The fact that GBHS is the last comprehensive high school in the district to implement an intervention schedule is a plus, according to Jennifer Hill, a Spanish teacher and the intervention period coordinator.
“It’s nice being (one of) the last schools to roll it out because (other schools) have already worked a lot of the kinks out, and now we are able to follow their model and make it better,” Hill said.
Intervention has been successfully implemented in other district schools.
Robert Hasty, the principal of Oakmont High, said he believes intervention is useful because of how it utilizes time during the school day as opposed to before or after school.
“As a staff, we’re better able to meet the needs of our students and community,” Hasty said.
However, Hasty also pointed out that he doesn’t believe intervention period is the singular solution to all academic problems.
“I don’t think intervention alone is the answer to better supporting your students,” Hasty said. “I think a school should have a comprehensive approach to intervention – after-school support, before-school support, teacher office hours, counseling services, specialty services, etc. … no one student has the exact needs of another. We need to approach intervention in many different ways.”
Juliet Perry, a senior at Oakmont, is in favor of the intervention period.

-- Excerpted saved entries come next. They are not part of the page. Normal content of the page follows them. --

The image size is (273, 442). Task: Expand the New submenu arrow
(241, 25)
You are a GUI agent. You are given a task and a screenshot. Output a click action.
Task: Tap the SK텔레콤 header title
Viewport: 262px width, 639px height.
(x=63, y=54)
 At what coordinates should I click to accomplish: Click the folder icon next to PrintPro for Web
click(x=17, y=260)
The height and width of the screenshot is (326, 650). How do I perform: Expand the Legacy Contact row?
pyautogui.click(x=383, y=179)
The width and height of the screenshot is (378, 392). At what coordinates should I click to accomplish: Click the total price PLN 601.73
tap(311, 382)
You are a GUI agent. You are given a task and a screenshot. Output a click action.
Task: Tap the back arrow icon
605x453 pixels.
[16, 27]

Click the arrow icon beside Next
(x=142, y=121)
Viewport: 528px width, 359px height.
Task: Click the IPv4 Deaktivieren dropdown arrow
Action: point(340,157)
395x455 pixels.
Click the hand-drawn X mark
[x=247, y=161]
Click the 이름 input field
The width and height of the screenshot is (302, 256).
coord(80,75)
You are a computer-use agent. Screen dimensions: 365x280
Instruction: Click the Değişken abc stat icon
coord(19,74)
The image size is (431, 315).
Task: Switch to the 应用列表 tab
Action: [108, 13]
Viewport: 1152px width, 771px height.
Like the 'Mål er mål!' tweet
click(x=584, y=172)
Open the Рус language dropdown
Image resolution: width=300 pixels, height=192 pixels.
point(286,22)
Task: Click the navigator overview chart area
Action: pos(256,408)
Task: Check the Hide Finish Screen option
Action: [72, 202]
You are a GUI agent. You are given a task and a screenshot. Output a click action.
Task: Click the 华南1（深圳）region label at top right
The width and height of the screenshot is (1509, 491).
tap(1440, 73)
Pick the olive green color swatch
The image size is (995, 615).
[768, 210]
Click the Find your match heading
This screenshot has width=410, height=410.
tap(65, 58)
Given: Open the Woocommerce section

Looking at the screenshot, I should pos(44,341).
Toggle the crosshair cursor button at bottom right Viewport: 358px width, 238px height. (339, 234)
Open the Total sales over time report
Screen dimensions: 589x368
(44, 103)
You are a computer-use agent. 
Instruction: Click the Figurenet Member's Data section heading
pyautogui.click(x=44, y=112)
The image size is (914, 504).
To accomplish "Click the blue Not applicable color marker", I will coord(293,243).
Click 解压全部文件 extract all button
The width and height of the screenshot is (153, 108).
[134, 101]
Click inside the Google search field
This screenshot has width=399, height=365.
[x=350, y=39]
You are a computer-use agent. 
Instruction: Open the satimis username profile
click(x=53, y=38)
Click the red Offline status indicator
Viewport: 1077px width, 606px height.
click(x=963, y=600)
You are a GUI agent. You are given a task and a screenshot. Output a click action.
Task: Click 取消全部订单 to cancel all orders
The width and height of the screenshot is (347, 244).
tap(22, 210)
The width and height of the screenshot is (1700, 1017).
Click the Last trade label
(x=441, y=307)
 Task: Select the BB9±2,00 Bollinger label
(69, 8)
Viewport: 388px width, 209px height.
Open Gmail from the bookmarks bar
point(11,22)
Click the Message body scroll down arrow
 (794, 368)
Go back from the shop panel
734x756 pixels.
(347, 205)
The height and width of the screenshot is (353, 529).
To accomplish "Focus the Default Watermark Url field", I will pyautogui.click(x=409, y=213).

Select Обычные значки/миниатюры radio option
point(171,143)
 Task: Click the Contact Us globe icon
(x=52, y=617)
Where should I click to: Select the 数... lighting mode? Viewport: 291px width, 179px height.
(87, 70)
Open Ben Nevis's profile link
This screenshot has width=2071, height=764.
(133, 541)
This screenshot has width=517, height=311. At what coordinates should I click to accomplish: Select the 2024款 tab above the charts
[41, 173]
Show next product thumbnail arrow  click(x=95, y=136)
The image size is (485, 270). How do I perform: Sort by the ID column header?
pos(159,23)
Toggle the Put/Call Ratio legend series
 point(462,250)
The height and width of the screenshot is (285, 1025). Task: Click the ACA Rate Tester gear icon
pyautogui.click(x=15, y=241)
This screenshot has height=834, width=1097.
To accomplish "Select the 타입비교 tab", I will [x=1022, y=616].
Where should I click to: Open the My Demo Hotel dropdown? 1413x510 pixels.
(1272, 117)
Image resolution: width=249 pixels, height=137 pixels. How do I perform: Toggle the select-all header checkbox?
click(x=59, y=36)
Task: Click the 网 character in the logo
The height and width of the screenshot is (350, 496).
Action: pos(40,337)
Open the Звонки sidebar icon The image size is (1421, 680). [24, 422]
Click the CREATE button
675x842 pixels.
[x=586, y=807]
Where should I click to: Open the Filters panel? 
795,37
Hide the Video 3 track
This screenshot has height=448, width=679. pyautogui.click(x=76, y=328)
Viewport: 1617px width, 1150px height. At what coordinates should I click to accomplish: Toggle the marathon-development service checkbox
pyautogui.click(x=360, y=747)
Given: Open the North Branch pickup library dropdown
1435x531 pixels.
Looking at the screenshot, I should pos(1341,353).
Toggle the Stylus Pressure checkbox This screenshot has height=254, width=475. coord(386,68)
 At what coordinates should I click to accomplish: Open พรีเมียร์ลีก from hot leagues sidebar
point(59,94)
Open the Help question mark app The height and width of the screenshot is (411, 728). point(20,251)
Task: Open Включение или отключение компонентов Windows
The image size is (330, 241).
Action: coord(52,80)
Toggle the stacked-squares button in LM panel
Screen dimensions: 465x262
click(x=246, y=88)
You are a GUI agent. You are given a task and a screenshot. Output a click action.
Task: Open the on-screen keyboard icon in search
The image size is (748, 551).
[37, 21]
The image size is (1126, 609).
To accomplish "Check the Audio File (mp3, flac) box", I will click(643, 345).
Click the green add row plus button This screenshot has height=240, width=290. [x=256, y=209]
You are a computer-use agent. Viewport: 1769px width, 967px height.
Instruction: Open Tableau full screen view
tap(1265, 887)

“I think intervention is a great idea… It can be used to catch up on work you had when you were absent, to make up tests and quizzes or to get extra private help from a teacher,” Perry said of the program that has been at Oakmont for several years.
GBHS senior Trinity Burley agrees.
“I think (intervention period) is useful especially for AP students because it gives them time to just chill or it helps them get ahead on homework, which will alleviate some stress for them,” Burley said.
Coming from a school in Washington with a six-period schedule and no intervention, junior Shannon Smith has an open mind about “Grizz Time.”
“The four-period (block) system with (intervention) is nice… I’m adjusting to it,” Smith said. “I like it. It’s a nice way to do my homework or if I’m struggling with (a) class, I can go and get help from my teacher.”
Nevertheless, there are some critics of the new intervention schedule.
“I’m not a fan of intervention period because I feel it is a waste of my time,” senior Danielle Sims said. “Having it after first period is even worse because at that point in the day I don’t have any homework to do, so usually I just sit there on my phone or try to take a nap. … It is basically like second lunch to me.”
With the main purpose of intervention being to have students who are failing be able to increase their grade to a passing level, Sims said she doesn’t think it is the best use of time for the majority.
“It’s unfair that everyone has to have that time taken out of their day, especially when we could be in class doing other things,” Sims said.
Knowing that intervention as implemented at GBHS would have some flaws, Hill has ideas on how school officials can make some adjustments to better fit the needs of all students.
“I think it would be (more) helpful for students if, besides after-school (tutoring), these opportunities were also offered during intervention period.” Hill said. “I think the teachers are definitely going to be able to help the D and F students, but what about the C kid who wants a B? Or the B kid who wants an A?
“So I would like to see that those kids get help from their peers who have taken that course or are enrolled in that AP course.”
So far throughout the RJUHSD district, intervention has proven itself to be worthwhile, and it seems to be improving every year.
“I am blessed to be a part of a school that goes way out of the way to meet the needs of our students,” Hasty said. “I know Granite Bay can make this happen because there are incredible teachers, counselors, administrators and caring professionals who go out of their way to serve kids.”